The premise of The Weaponisation of Everything is (bear with me a moment) that pictures of adorable kittens, among other things, really matter to warfare. Indeed, such images may actually be contributing greatly to the evolution of war making (10). Since the image of a kitten spreads so quickly via social media, it bespeaks the power to disseminate ideas and information nearly instantaneously. This same functionality may now have become more important to warfare than weapons like tanks and guns. Author Mark Galeotti (Royal United Services Institute) observes that, if "old style conflicts had war stories," then "modern ones are increasingly wars of stories" (164). This development reflects in part a new reality: large-scale traditional wars have become too costly to be fought frequently (28). But, to return to cute cats, nations increasingly struggling to "impose their will bluntly," have required "subtler weaponisation" (93), that is, "positive reinforcements" in tune with their targets' societal preferences and culture work better than negative ones (94).


The extent to which Galeotti truly believes a new way of war is emerging is not clear, perhaps even in his own mind (11). In any case, he aims to provide a holistic description of various "sources of threat," beyond those identified in the existing literature, such as cyber warfare or lawfare. [1] He seeks to provide more solutions, but never establishes that those reached by previous authors have failed (19), lamenting that "properly addressing responses to the new world of war would take a book in itself" (210). He does urge Western nations to bridge the gap between rhetoric and reality. And he discusses the intriguing example of a Nigerian bank that distinguished itself in a corruption-ridden nation by refusing to compromise its values. Having shown its good faith, the bank has increasingly profited by doing the right thing (219).

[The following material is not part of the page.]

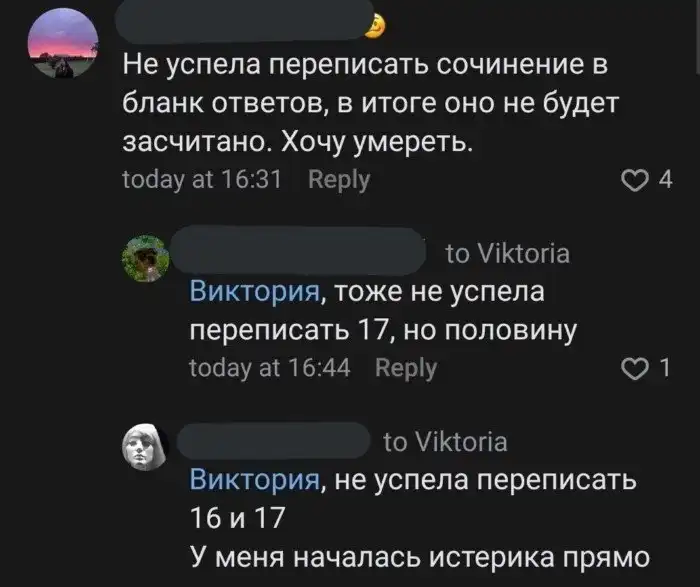
Task: Click "to Viktoria" in the second comment
Action: click(x=506, y=253)
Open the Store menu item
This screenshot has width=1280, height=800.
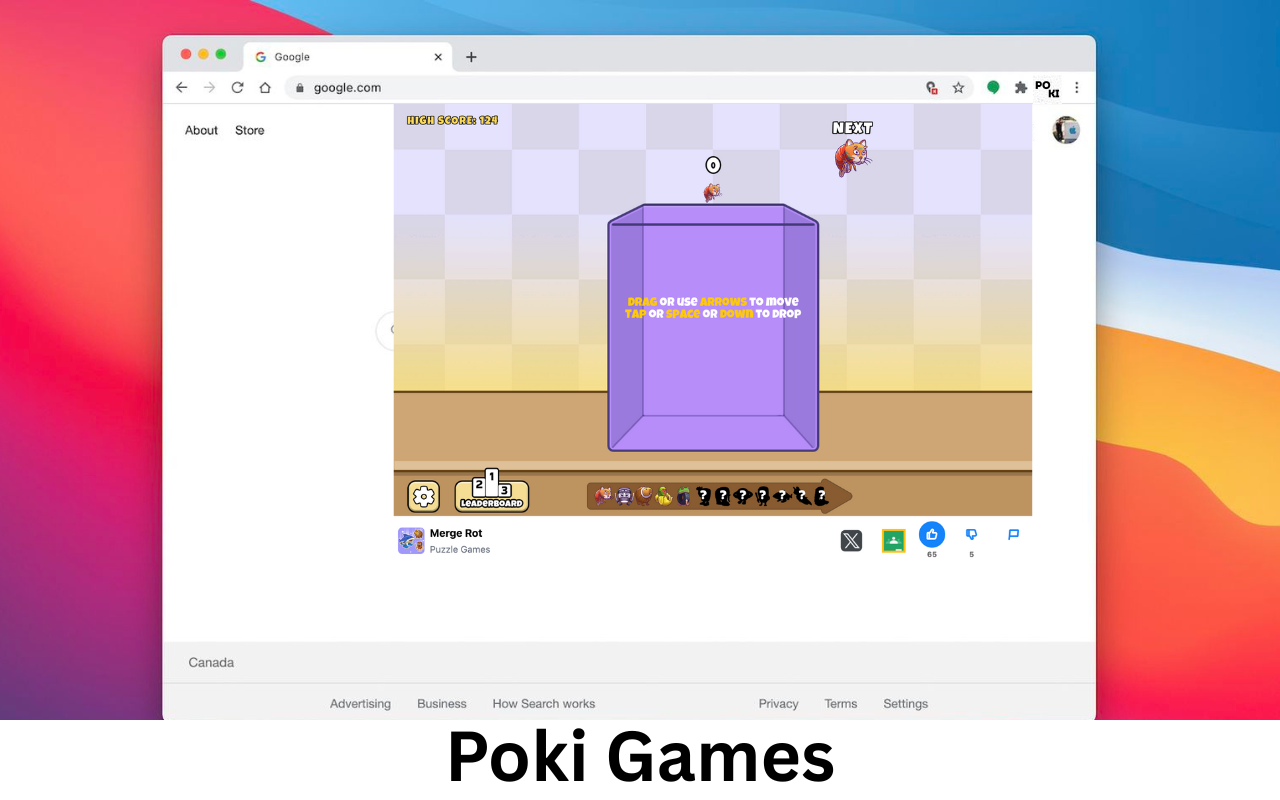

Galeotti is a specialist in transnational crime and Russian security affairs. Such a background could enable him to offer timely insights to his readers by shedding light on recent history. Ironically, however, his work shines most in his discussions of historical examples going back centuries. He constantly reminds us that, in Hedley Bull's bon mot, the "future may be found in the past" (13).

The pace and scale of the changes the author describes may be increasing. The Soviet Union, for example, spent almost a decade trying to convince American citizens that the United States had created AIDS as a "biological weapon" (163). Over those ten years, some 15 percent of Americans came to accept this claim. By contrast, in a mere few days, almost 30 percent of Americans were convinced that Chinese scientists had created COVID-19 (163–64).

Still, Galeotti is not all doom and gloom. In fact, he rarely tells a completely dystopian tale. Instead, he assesses both the downsides and upsides of an increasingly messy world. Regarding lawfare, for instance, he maintains that Western nations have unused options to rein in criminals able to undermine nations' stability (157). He argues, too, that strategic "bullying"—the preferred approach of authoritarian nations—may work in the short term but lacks staying power (188).

Readers familiar with the work of P.W. Singer and Merson Brooking or Sean McFate[2] will find little that is new here. In that regard, the helpful recommendations for further reading that end each chapter suggest that Galeotti envisages readers unfamiliar with the national security topics he explores. The same may be said for the lack of citations or footnotes of any kind. It is precisely the work's concision and lucid prose that make it ideal reading for undergraduates and other nonspecialists seeking insights into national security at a time when everything is being weaponized.

[1] See Wikipedia, s.v., Lawfare.

[2] Respectively, LikeWar: The Weaponization of Social Media (Boston: Houghton Mifflin, 2018), and The New Rules of War: Victory in the Age of Durable Disorder (NY: William Morrow, 2019).